Action by L. Lawrence Outlaw against Henry H. Barnes and others. From decree rendered, plaintiff appeals. Decree set aside with directions.

M. W Seabrook, of Sumter, for appellant.

Tatum & Jennings, of Bishopville, for respondents.

GARY C.J.

This is an action for partition of land. The defendants by their answer raised the issue of title, which was tried by a jury at the spring term of the court for Lee county in 1920, and resulted in a verdict for the defendants of the land in question. The plaintiffs appealed, and a new trial was granted. 108 S.C. 451, 94 S.E. 868. The case was again tried, before his honor Judge Rice and a jury, during the latter part of the year 1919; and under the direction of the court the jury rendered the following verdict:

"We find for the plaintiffs a one-fourth undivided interest in the land in dispute."
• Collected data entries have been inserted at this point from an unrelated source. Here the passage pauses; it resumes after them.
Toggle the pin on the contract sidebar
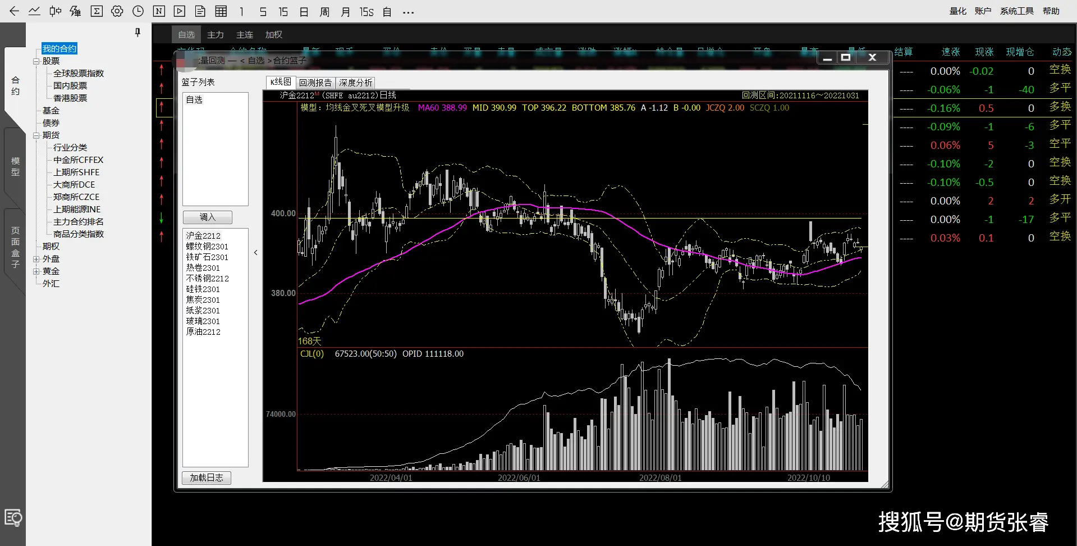The height and width of the screenshot is (546, 1077). pos(138,33)
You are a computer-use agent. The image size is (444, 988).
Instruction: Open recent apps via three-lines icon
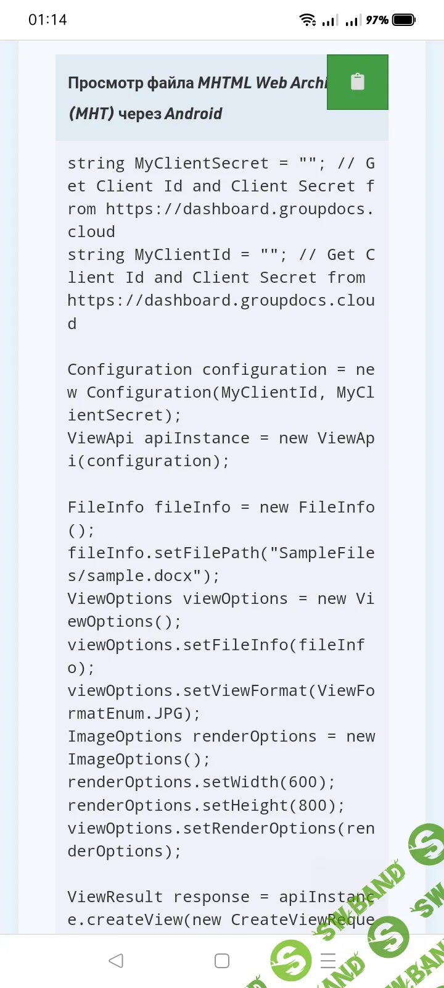point(328,961)

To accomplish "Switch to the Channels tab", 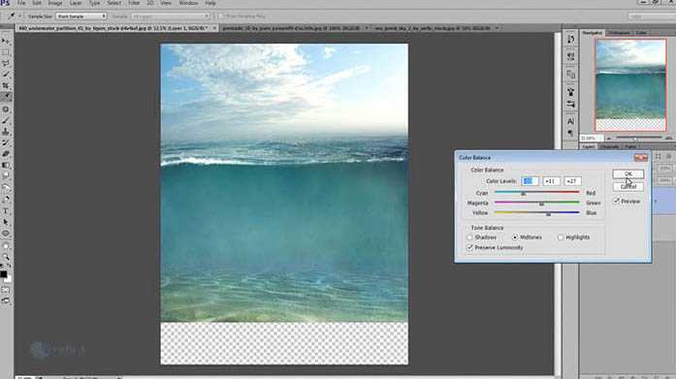I will 610,146.
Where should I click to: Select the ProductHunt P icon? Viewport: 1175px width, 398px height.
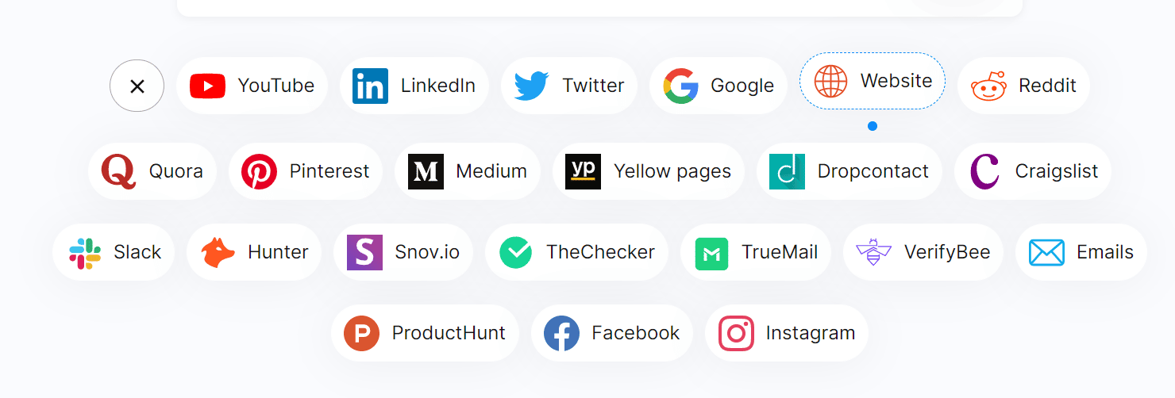[361, 333]
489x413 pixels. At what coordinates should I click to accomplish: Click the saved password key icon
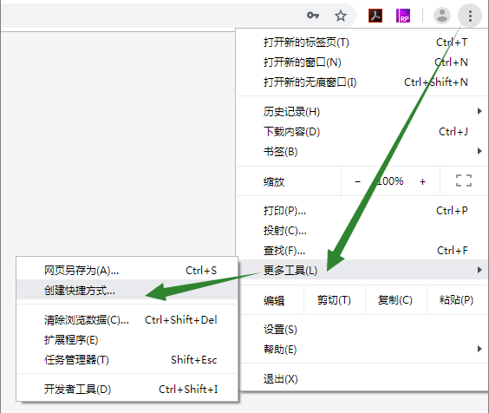[313, 15]
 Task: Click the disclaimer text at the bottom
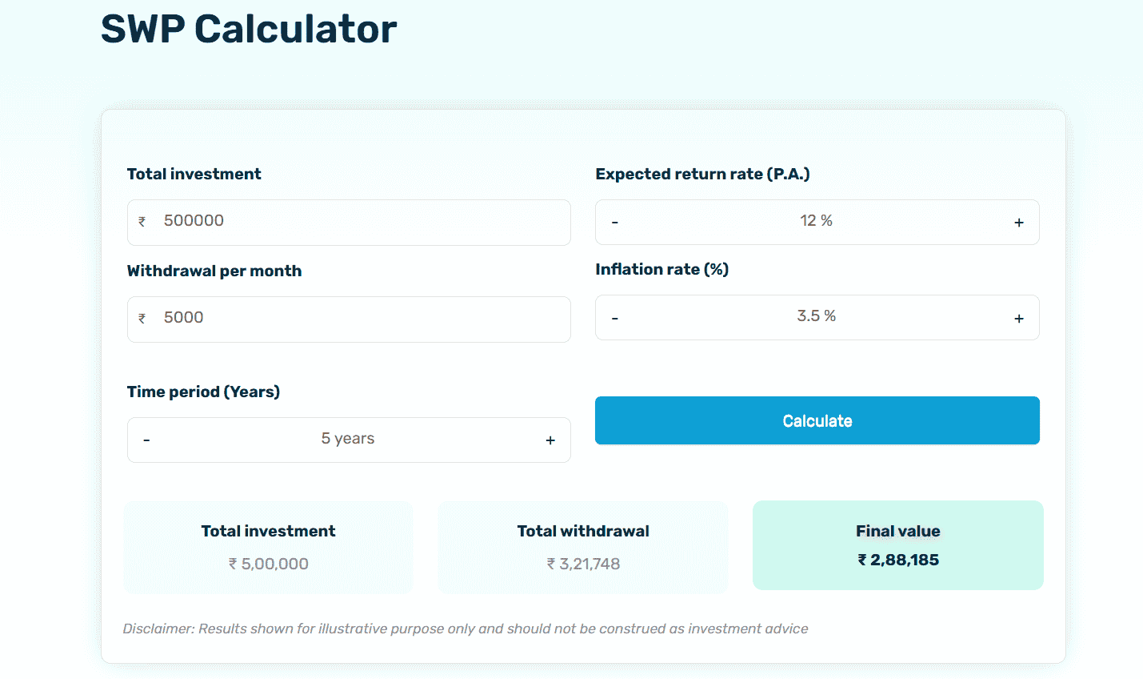[465, 629]
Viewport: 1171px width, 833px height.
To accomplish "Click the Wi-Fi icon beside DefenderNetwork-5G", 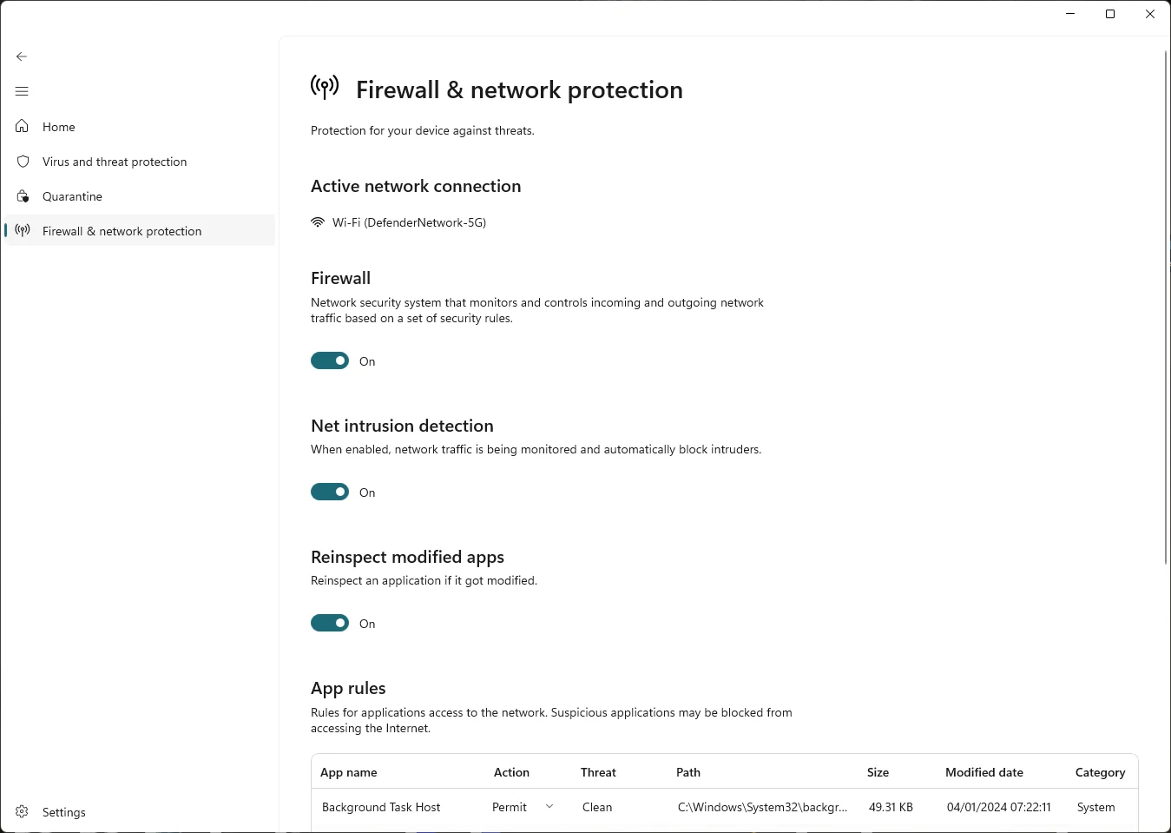I will pyautogui.click(x=318, y=222).
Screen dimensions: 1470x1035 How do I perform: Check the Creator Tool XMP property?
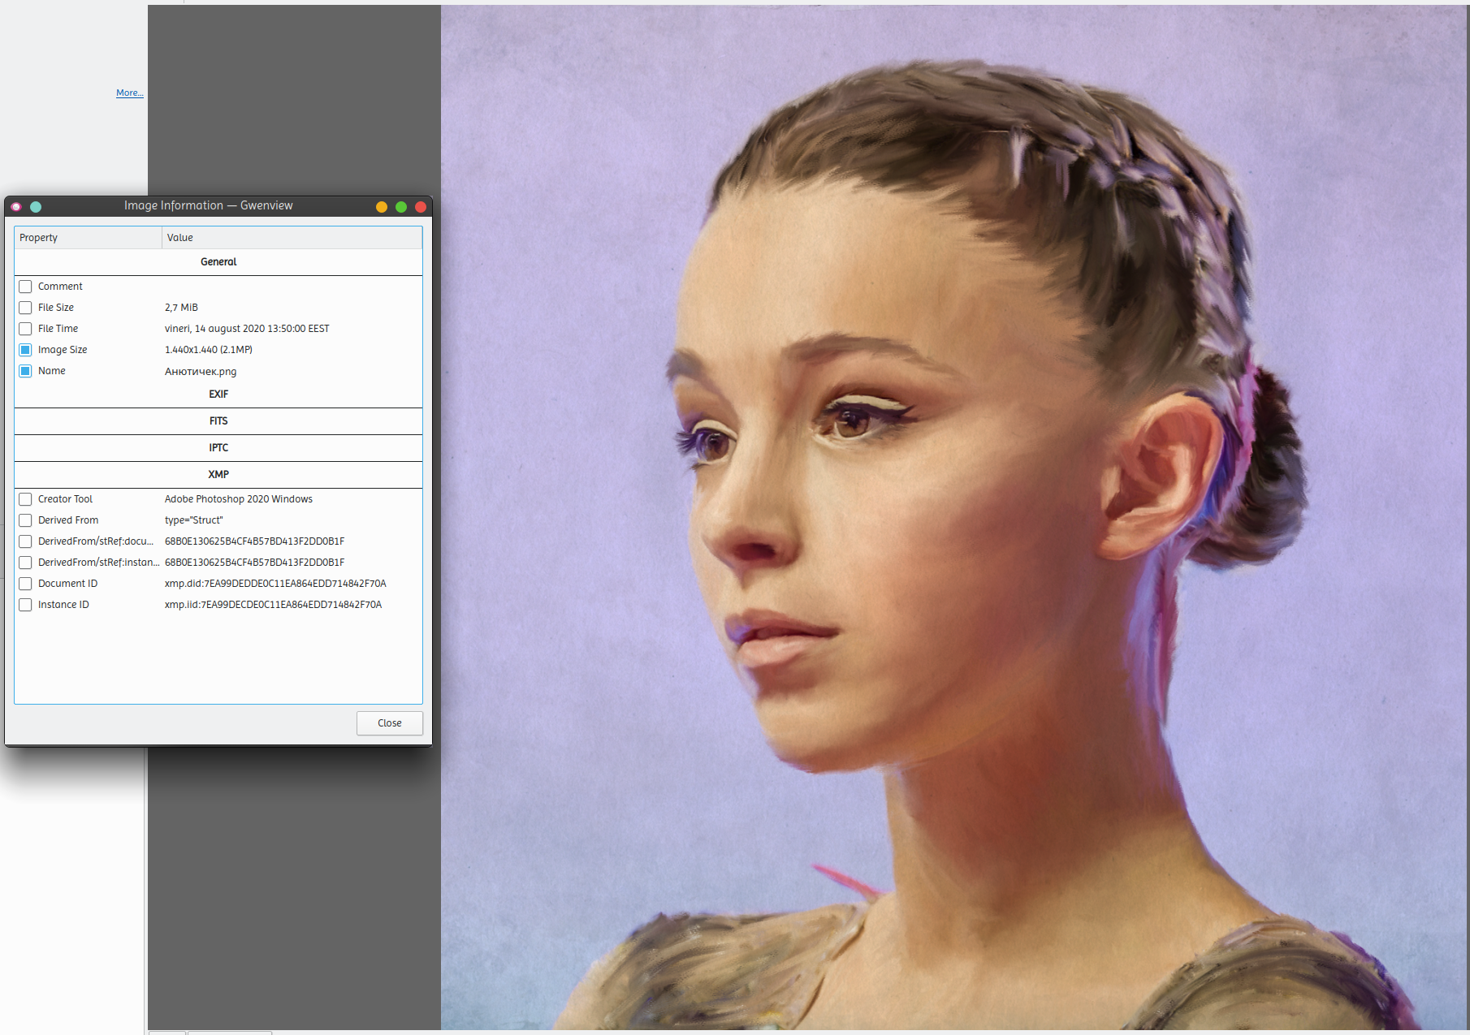click(25, 499)
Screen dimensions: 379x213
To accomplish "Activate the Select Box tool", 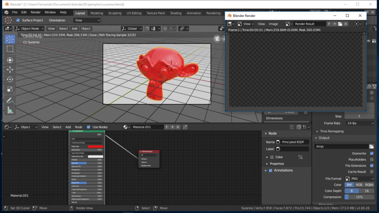I will pyautogui.click(x=10, y=49).
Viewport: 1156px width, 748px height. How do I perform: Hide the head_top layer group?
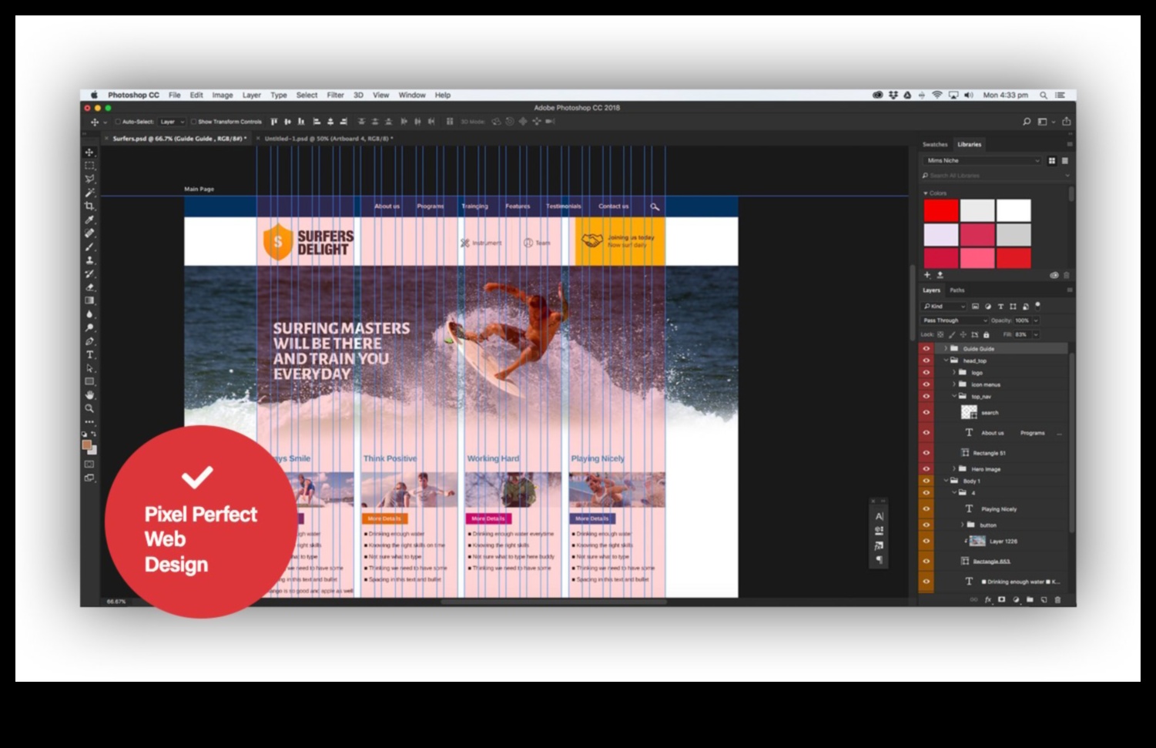pyautogui.click(x=925, y=359)
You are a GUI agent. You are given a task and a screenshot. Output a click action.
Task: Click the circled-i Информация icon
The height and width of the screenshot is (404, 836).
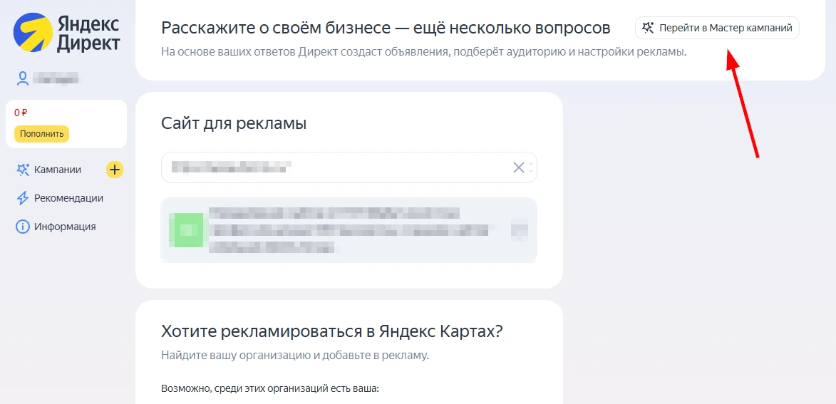22,227
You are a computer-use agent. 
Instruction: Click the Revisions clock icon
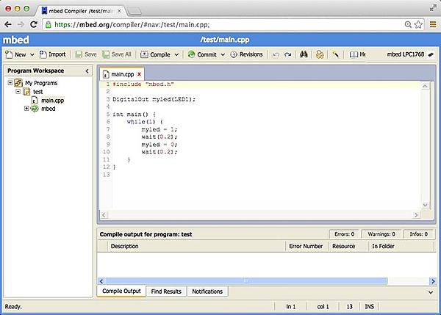[x=233, y=54]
No decree was made carrying into effect the verdict of the jury until one was signed by his honer Judge Rice on the 20th of September, 1920, at Aiken, S. C., by consent.

His honor Judge Rice signed another order on the 31st of March, 1921. The record contains this statement:

"At the time the above motion for this order was noted and heard, and when this order was signed, Judge Rice was holding court at Columbia in another circuit, and was not the judge of nor presiding in the Third circuit."

The first question that will be considered is whether the charges made by the second decree were merely clerical. There is no question that the two decrees were materially and substantially different.

The second question is whether his honor Judge Rice had jurisdiction to render the second decree, under the circumstances just mentioned. The following decisions show that he did not have the power and authority to make such a decree at chambers without consent: Chafee v. Rainey, 21 S.C. 11; Barrett v. James, 30 S.C. 329, 9 S.E. 263; Garlington v. Copeland, 32 S.C. 57, 10 S.E. 616; Henlein v. Graham, 32 S.C. 303, 10 S.E. 1012; Hughes v. Shingle, 51 S.C. 1, 28 S.E. 2; Williams v. Ulmer, 73 S.C. 579, 53 S.E. 999; Brewton v. Shirley, 93 S.C. 365, 76 S.E. 988.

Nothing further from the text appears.